• **ENTRIES SHOWN**:
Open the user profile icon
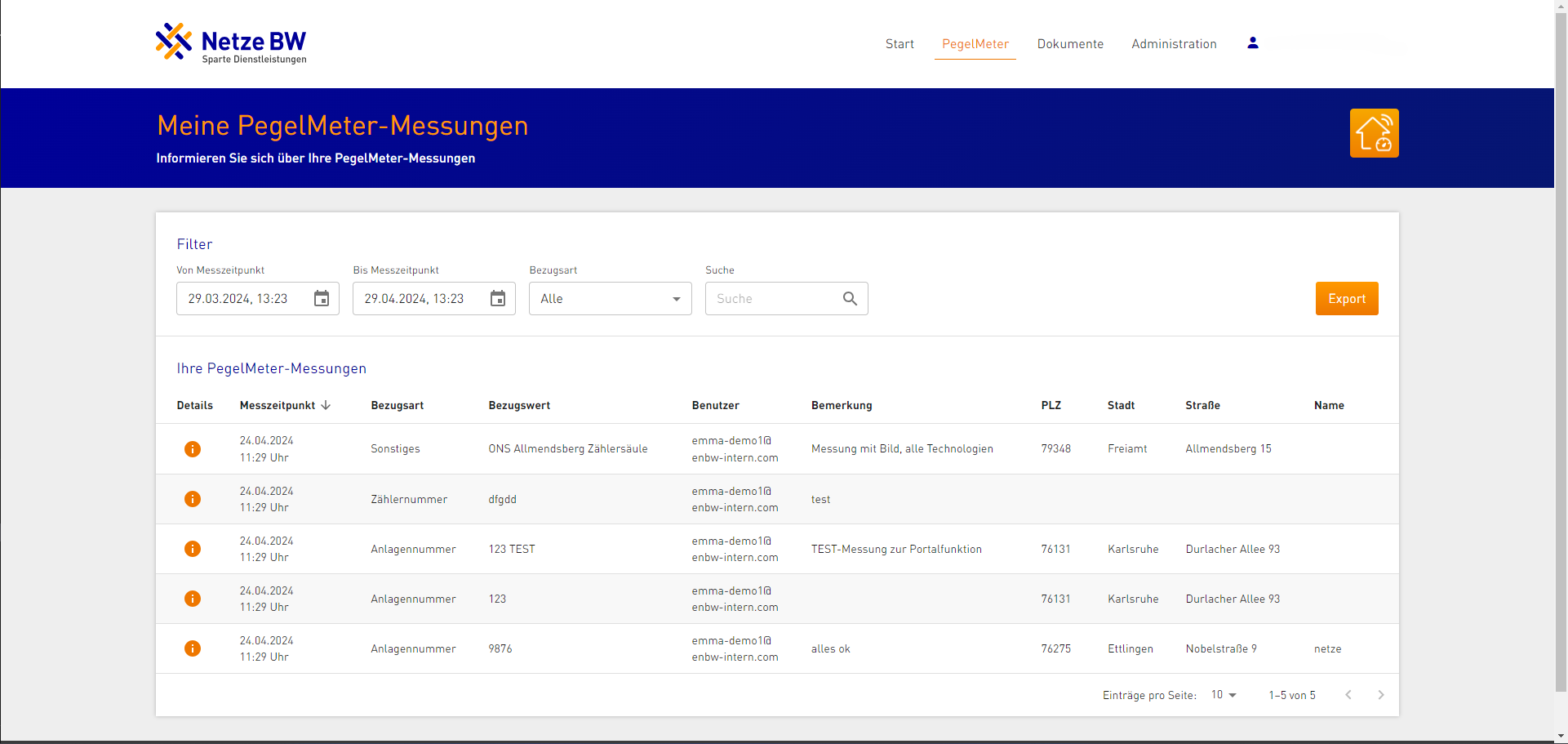 coord(1252,43)

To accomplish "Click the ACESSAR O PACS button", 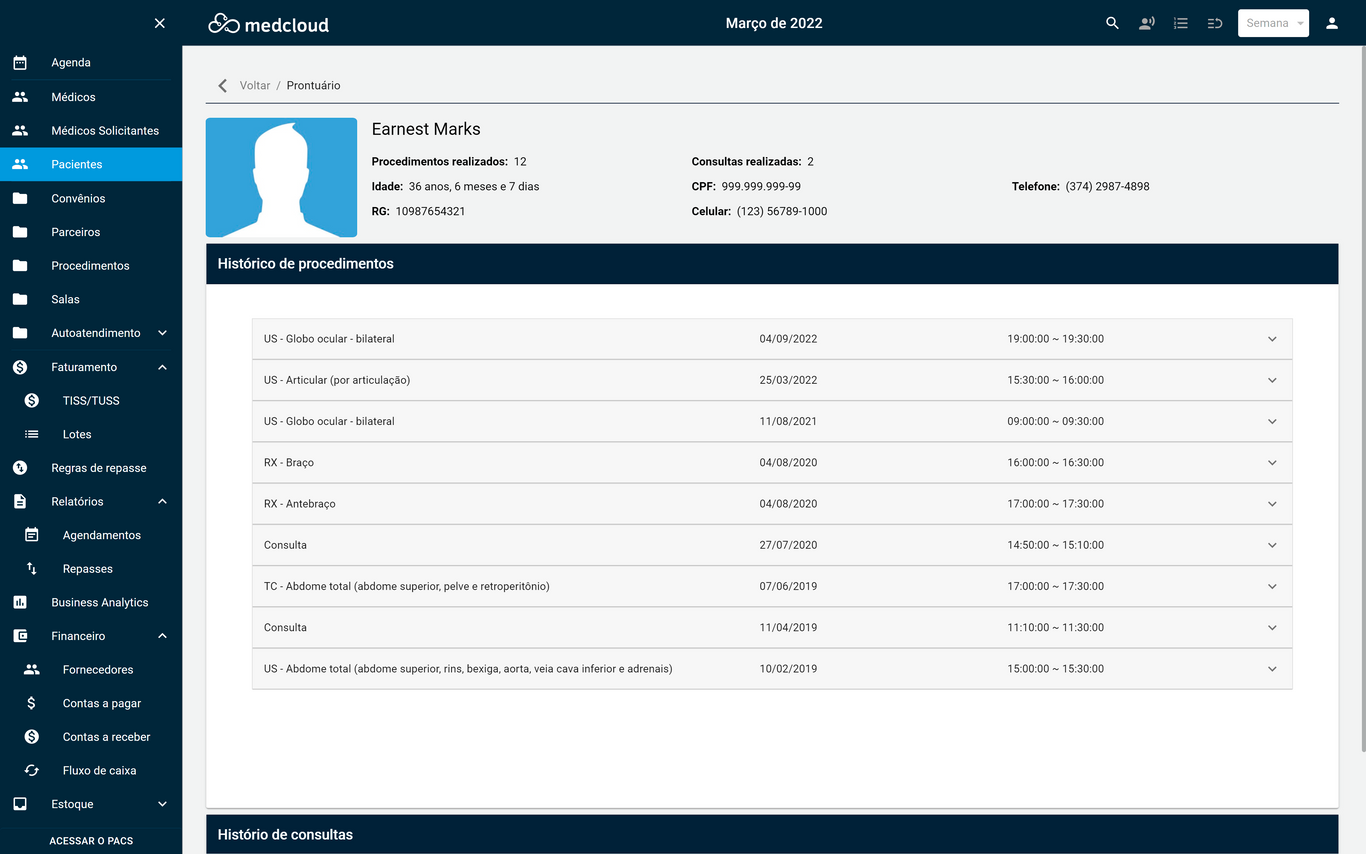I will 91,841.
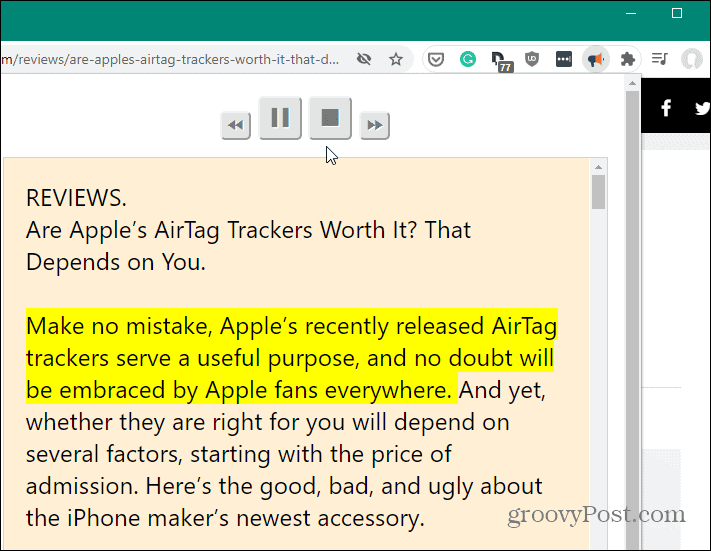Screen dimensions: 711x551
Task: Open the Chrome profile avatar
Action: click(691, 60)
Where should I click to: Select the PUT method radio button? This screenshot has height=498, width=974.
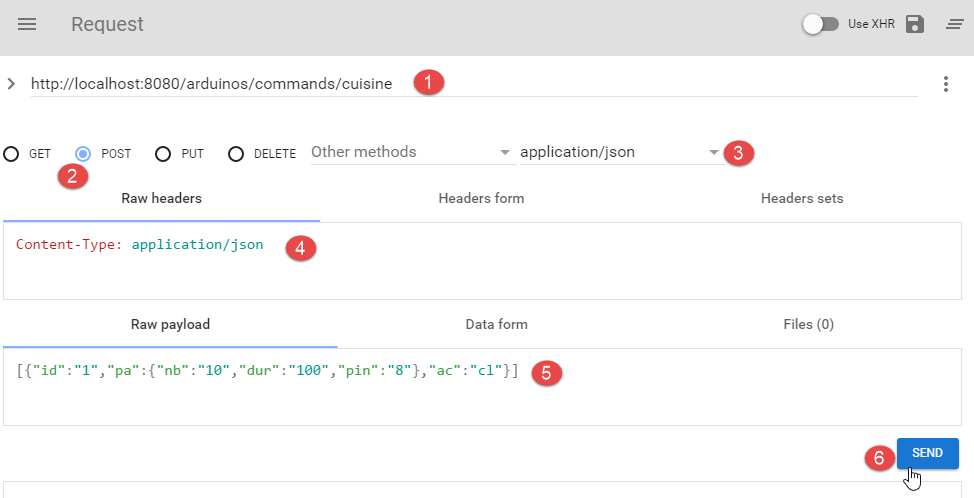point(163,154)

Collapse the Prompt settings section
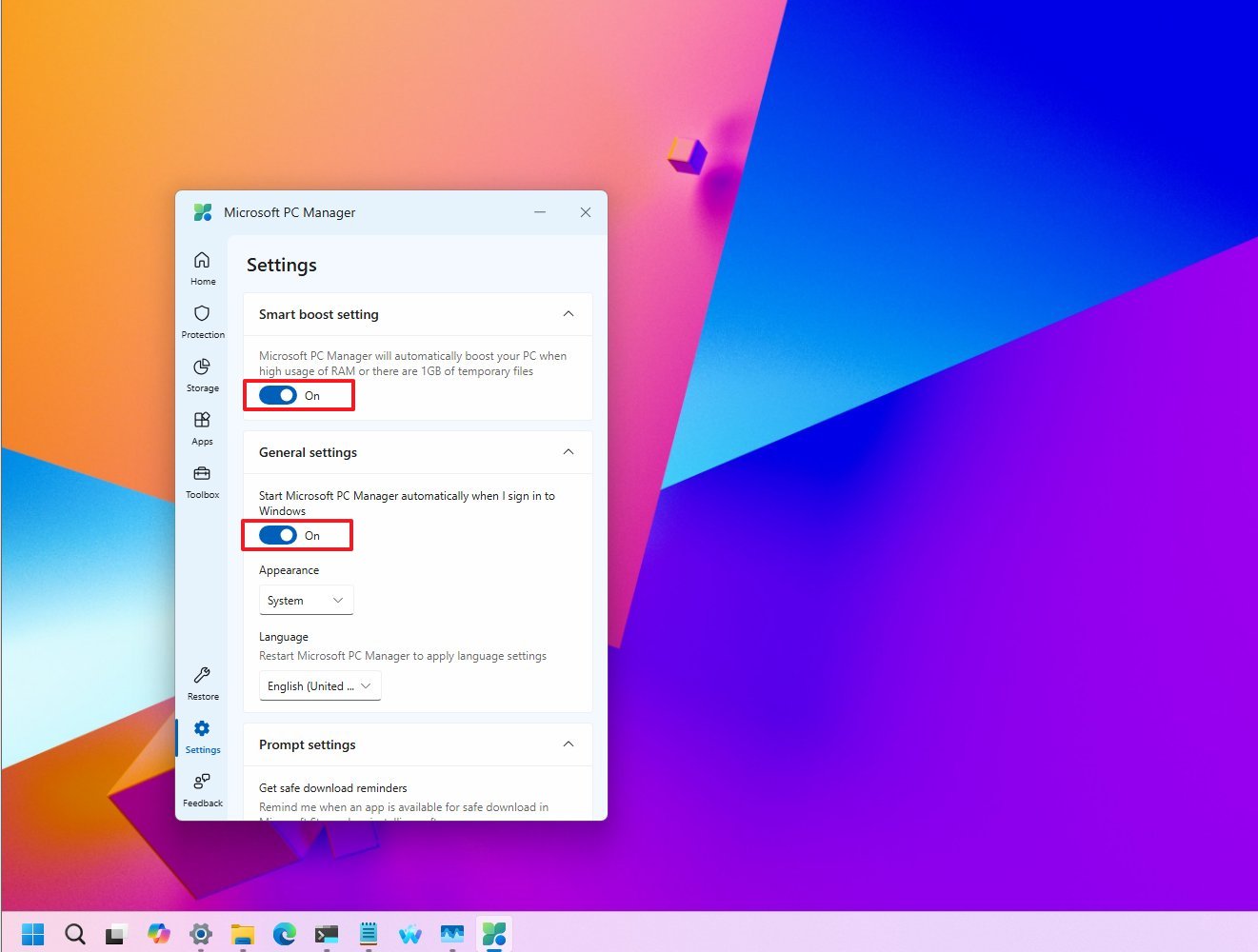point(568,744)
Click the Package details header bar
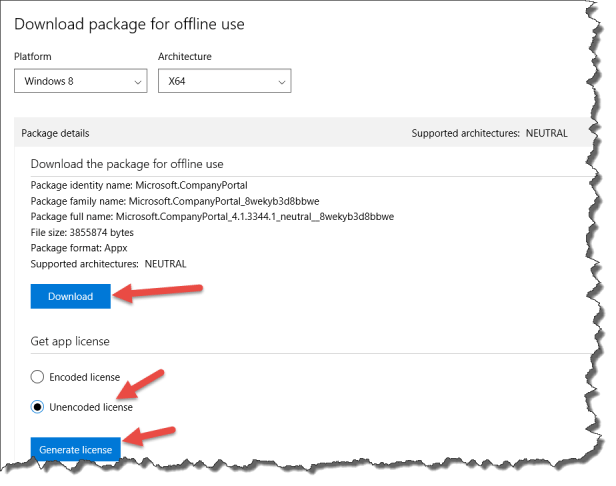616x486 pixels. click(x=200, y=133)
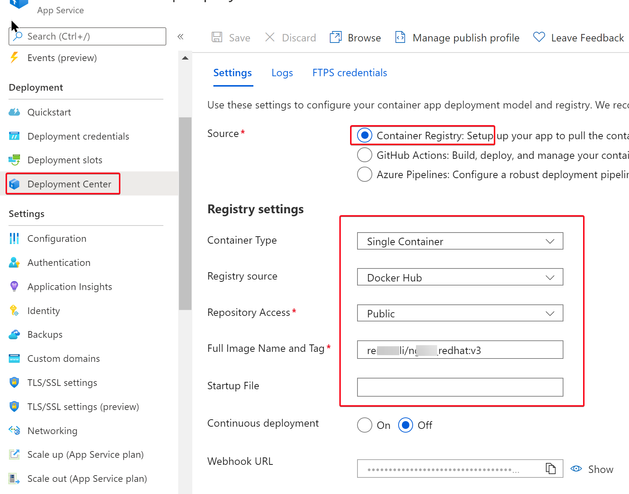The height and width of the screenshot is (494, 629).
Task: Open Application Insights bulb icon
Action: click(x=14, y=287)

• **TASK DESCRIPTION**:
Leave out all pictures and extract exactly the lines from the line with "Collapse the Prompt settings section" through the end of the material.

• **RESPONSE TO THE TASK**:
Collapse the Prompt settings section
point(568,744)
Click the Package details header bar
616x486 pixels. click(x=200, y=133)
The height and width of the screenshot is (494, 629).
Task: Open Application Insights bulb icon
Action: click(x=14, y=287)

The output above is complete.